De aanval op AWS maakte gebruik van CLDAP Reflection en was 44 procent groter in omvang dan wat de cloudprovider ooit al had gezien, zo klinkt het in het AWS Shield Threat Landscape Report voor het eerste kwartaal van dit jaar.
Een reflectie-aanval maakt misbruik van een legitiem protocol door een verzoek naar een externe server te sturen met een vervalst IP-adres. Het antwoord is veel groter en wordt teruggestuurd naar het vervalste IP-adres van het onwetende slachtoffer. In geval van CLDAP Reflection wordt misbruik gemaakt van de verbindingsloze versie van het Lightweight Directory Access Protocol (LDAP).

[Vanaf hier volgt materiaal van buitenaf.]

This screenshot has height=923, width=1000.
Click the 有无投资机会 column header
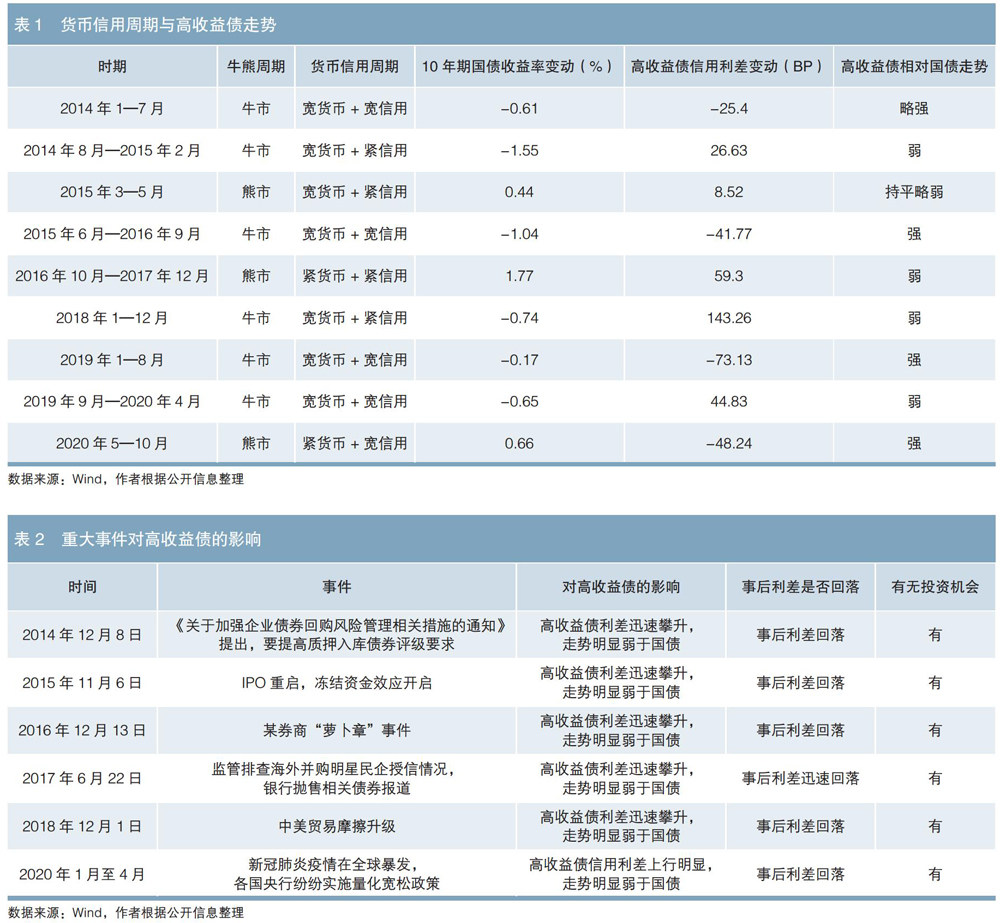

AWS wist de aanval, ondanks de enorme omvang, goed te doorstaan en zijn cloudinfrastructuur bleef overeind. Eind vorig jaar zag de public cloudreus zijn diensten wel offline gaan, nadat een DDoS-aanval in oktober zijn DNS-service trof.
Andere aanvallen
AWS belicht in zijn rapport ook de vier meest prominente methodes die in het eerste kwartaal van dit jaar werden gebruikt om de clouddiensten te proberen aanvallen. In totaal werden 41 miljoen pogingen geregistreerd, waarvan onderstaande vier technieken zo’n 31 procent vertegenwoordigden.
- Een RCE-kwetsbaarheid (Remote Code Execution) in Docker waarbij de aanvaller probeert een Docker-engine-API te misbruiken om een container te bouwen zonder toestemming.
- SSH-inbraakpogingen waarbij de aanvaller manieren zoekt om onbevoegde toegang tot de applicatie te krijgen via veelgebruikte inloggegevens of andere exploits.
- Een RCE-kwetsbaarheid in Redis waarbij de aanvaller probeert de API van een Redis-database te misbruiken om toegang op afstand te krijgen tot de applicatie of onderliggende database, of die onbeschikbaar te maken voor eindgebruikers.
- Een RCE-kwetsbaarheid in Apache Hadoop YARN waarbij de aanvaller probeert de API van het resource management system van een Hadoop-cluster te misbruiken en code uit te voeren zonder toestemming.